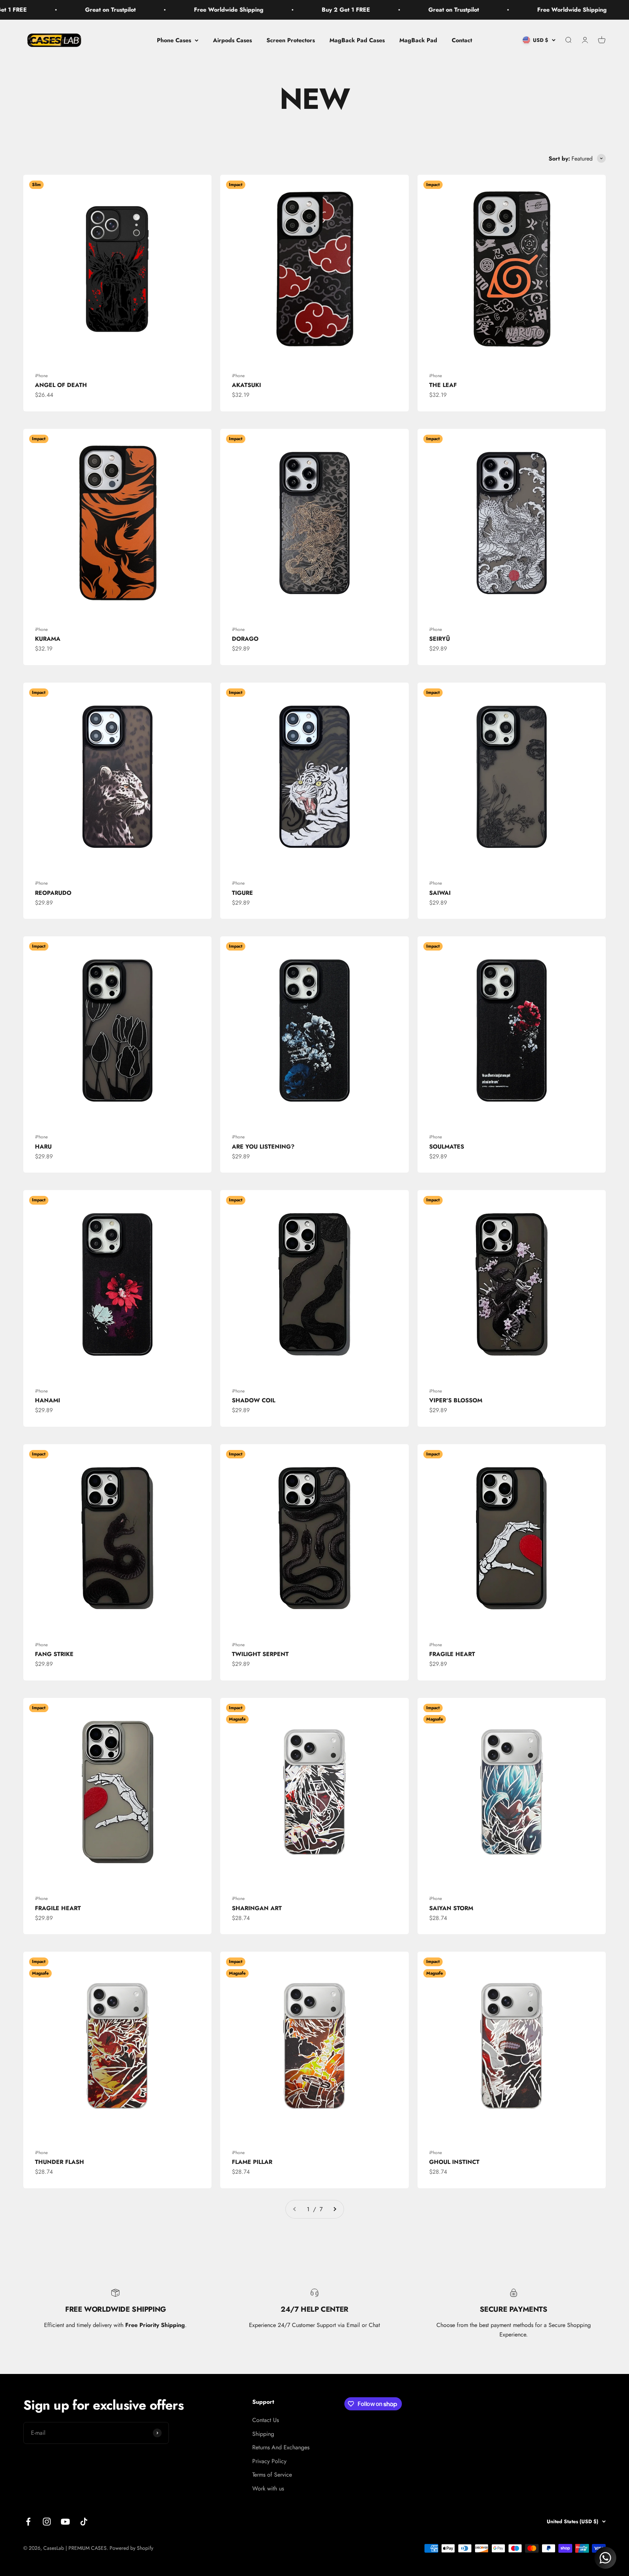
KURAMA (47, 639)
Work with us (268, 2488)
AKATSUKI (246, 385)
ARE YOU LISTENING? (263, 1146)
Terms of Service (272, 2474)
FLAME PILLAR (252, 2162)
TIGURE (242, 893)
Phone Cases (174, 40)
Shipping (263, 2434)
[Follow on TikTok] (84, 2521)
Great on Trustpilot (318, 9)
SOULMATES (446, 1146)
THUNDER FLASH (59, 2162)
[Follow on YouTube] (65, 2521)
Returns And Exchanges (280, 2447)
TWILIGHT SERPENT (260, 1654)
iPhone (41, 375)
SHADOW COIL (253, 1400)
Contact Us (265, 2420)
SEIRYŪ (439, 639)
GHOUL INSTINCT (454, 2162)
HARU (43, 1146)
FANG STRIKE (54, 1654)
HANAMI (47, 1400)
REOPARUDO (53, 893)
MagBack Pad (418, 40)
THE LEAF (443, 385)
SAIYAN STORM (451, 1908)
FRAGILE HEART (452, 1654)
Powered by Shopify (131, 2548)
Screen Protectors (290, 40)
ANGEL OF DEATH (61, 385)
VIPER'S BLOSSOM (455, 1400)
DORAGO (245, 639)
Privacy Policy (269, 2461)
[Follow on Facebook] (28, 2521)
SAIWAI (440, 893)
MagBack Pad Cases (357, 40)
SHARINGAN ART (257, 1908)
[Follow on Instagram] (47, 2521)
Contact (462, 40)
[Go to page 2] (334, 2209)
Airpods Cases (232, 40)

::::::

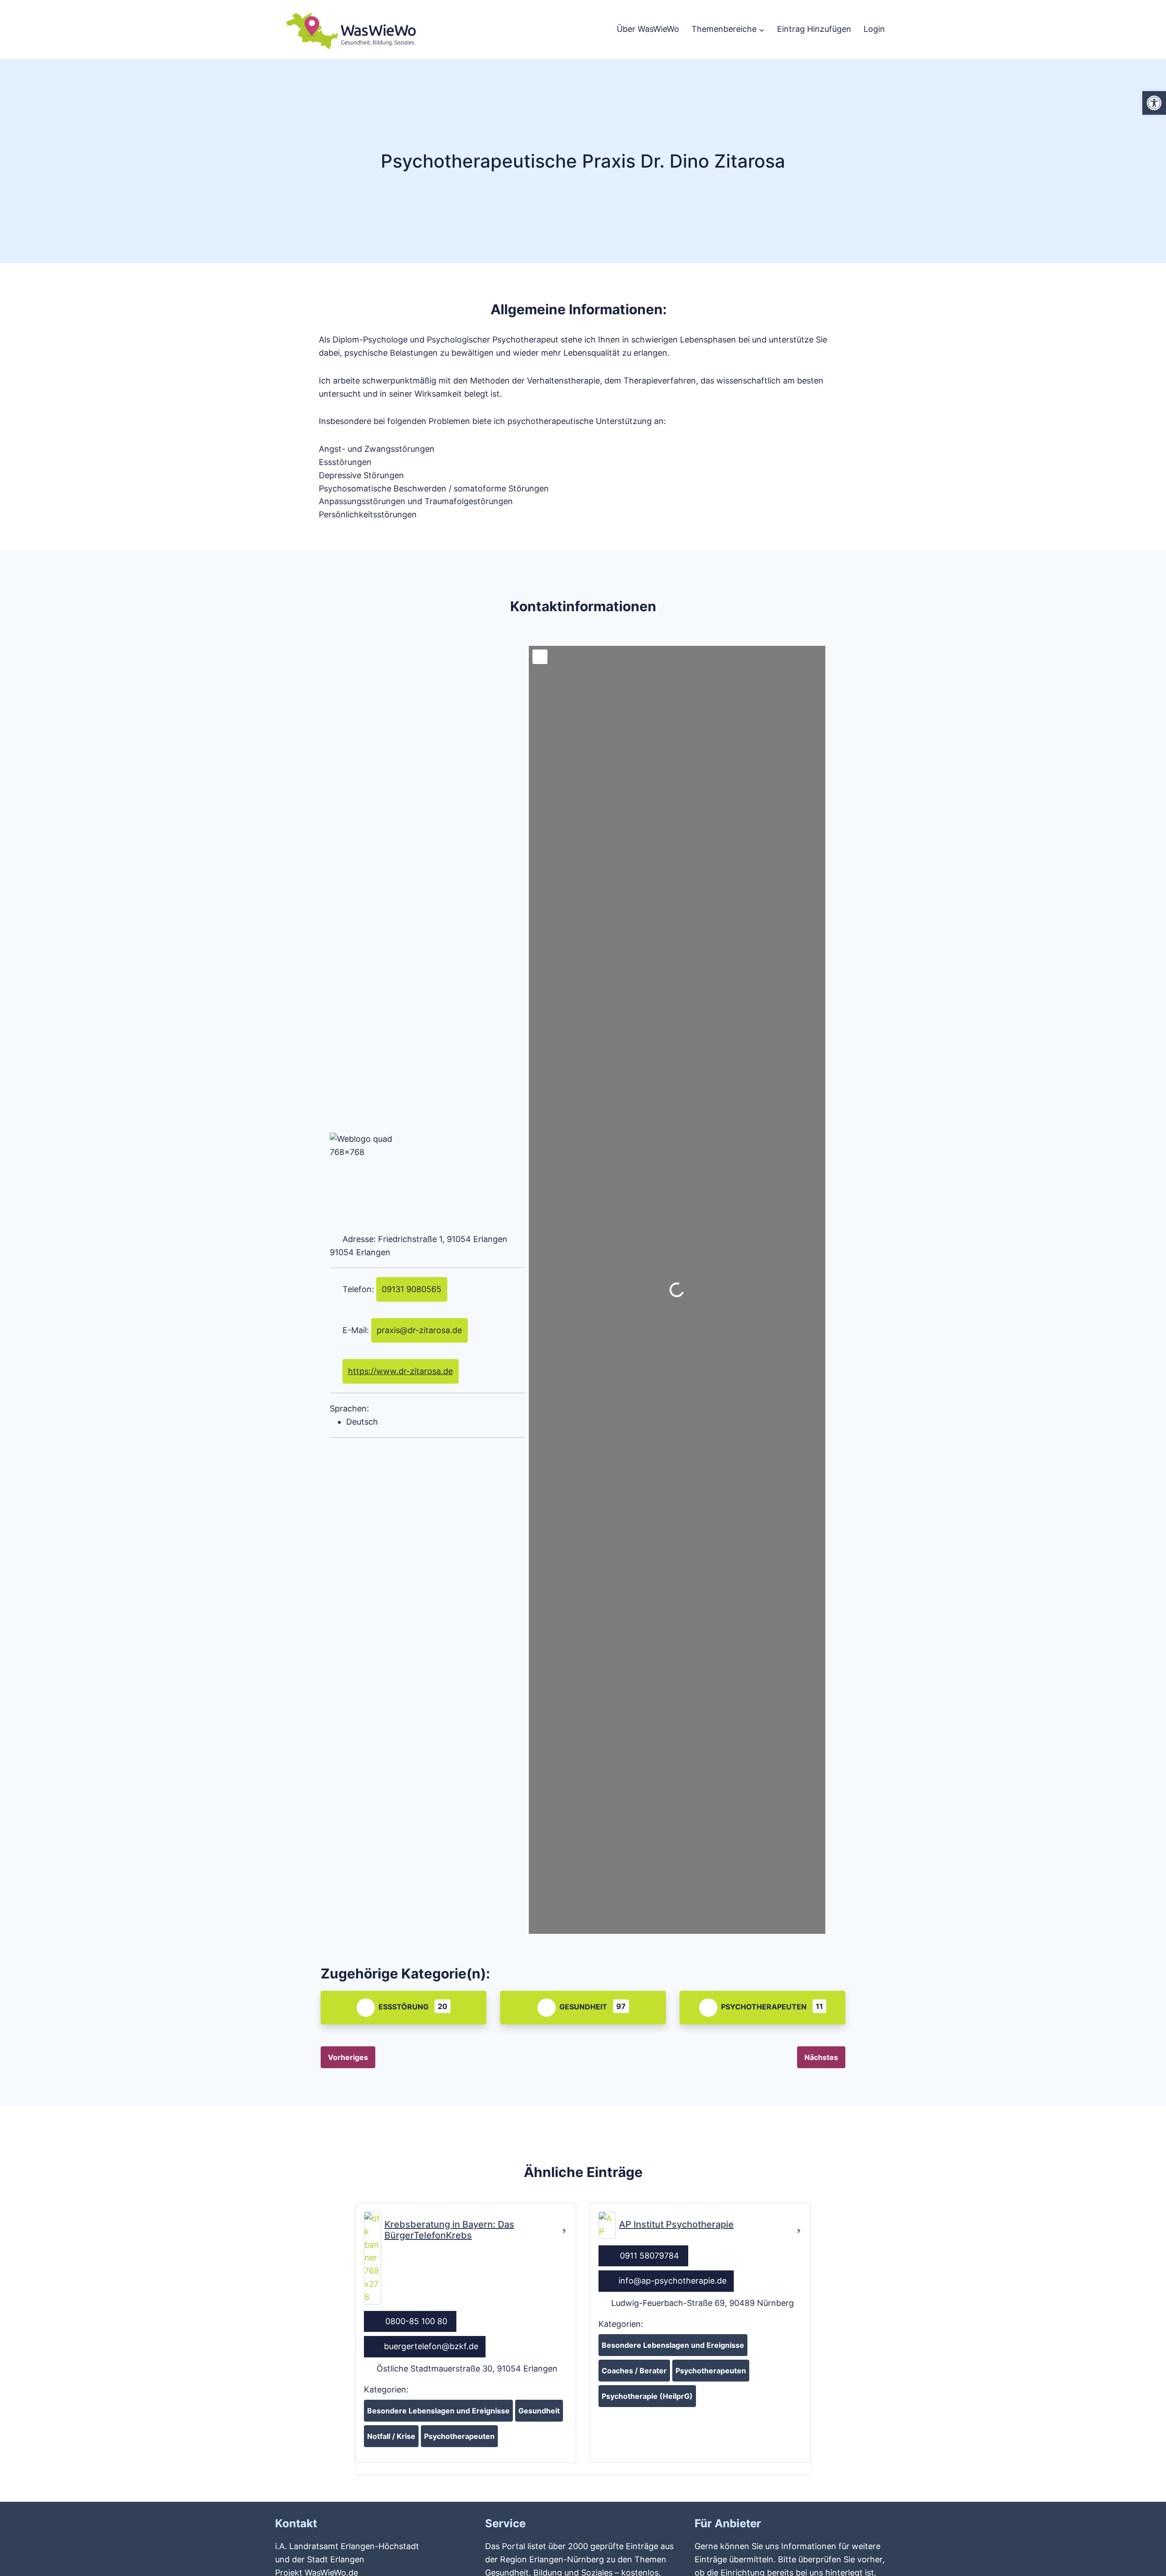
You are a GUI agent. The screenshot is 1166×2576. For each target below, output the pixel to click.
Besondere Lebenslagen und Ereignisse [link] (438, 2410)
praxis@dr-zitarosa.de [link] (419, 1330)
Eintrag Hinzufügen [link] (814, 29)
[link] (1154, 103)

::::::

Please, from the entries above, set down exactly the lines from the one containing "HANAMI (47, 1400)" through the one containing "Airpods Cases (232, 40)", and only those.

HANAMI (47, 1400)
REOPARUDO (53, 893)
MagBack Pad (418, 40)
THE LEAF (443, 385)
SAIYAN STORM (451, 1908)
FRAGILE HEART (452, 1654)
Powered by Shopify (131, 2548)
Screen Protectors (290, 40)
ANGEL OF DEATH (61, 385)
VIPER'S BLOSSOM (455, 1400)
DORAGO (245, 639)
Privacy Policy (269, 2461)
[Follow on Facebook] (28, 2521)
SAIWAI (440, 893)
MagBack Pad Cases (357, 40)
SHARINGAN ART (257, 1908)
[Follow on Instagram] (47, 2521)
Contact (462, 40)
[Go to page 2] (334, 2209)
Airpods Cases (232, 40)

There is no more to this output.